I am trying to build an Arabic language model using instructions from https://github.com/n-waves/ulmfit-multilingual/tree/master/ulmfit running on colab (!curl https://course-v3.fast.ai/setup/colab | bash
). So far, I got all the steps completed successfully. Then, I tried to run pretrain_lm.py like so:
!python -m pretrain_lm 'data/wiki/ar-2-unk' 'ar' 0 True False 60000 70 70 'ar-2' 10 True 1.0
It runs with a few lines of output:
Batch size: 70
Max vocab: 60000
Using QRNNs...
Saving vocabulary as data/wiki/ar-2-unk/models/itos_ar-2.pkl
Size of vocabulary: 50723
First 10 words in vocab: <unk>, <pad>, <eos>, ., ،, في, من, @.@, على, "

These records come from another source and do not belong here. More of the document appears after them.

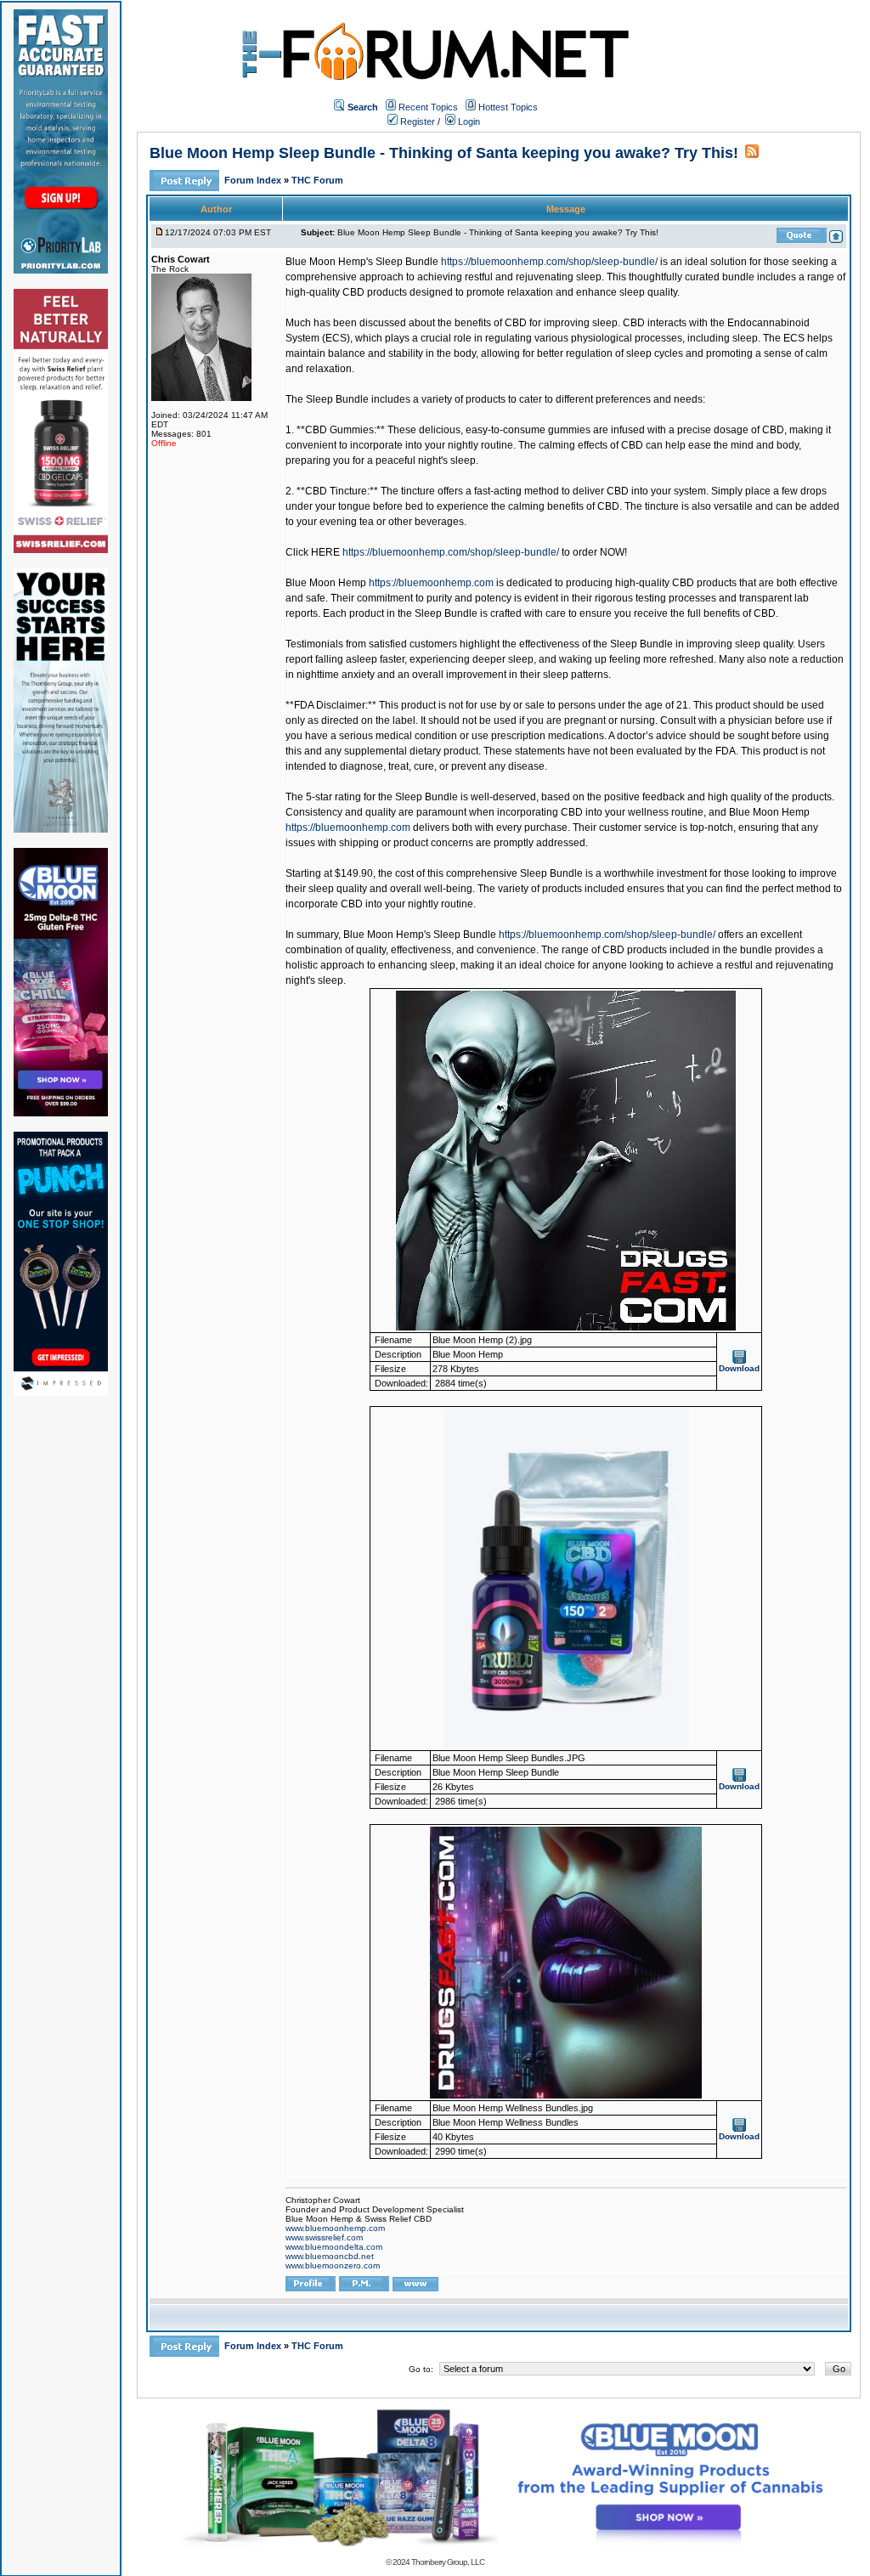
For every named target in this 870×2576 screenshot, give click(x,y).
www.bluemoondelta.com (333, 2246)
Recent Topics (428, 107)
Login (467, 121)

Cupy not found the code will work only on CPU!
true_wd: False
Starting from random weights
then there is an error:
....
File "/usr/local/lib/python3.6/dist-packages/fastai/text/qrnn/forget_mult.py", line 184, in forward
return GPUForgetMult()(f, x, hidden_init) if use_cuda else CPUForgetMult()(f, x, hidden_init)
File "/usr/local/lib/python3.6/dist-packages/fastai/text/qrnn/forget_mult.py", line 127, in forward
self.compile()
File "/usr/local/lib/python3.6/dist-packages/fastai/text/qrnn/forget_mult.py", line 109, in compile
program = _NVRTCProgram(kernel.encode(), 'recurrent_forget_mult.cu'.encode())
NameError: name '_NVRTCProgram' is not defined
Am I doing something wrong in this last step? I am also using this thread to see if there are standard Arabic benchmarks to test the model later.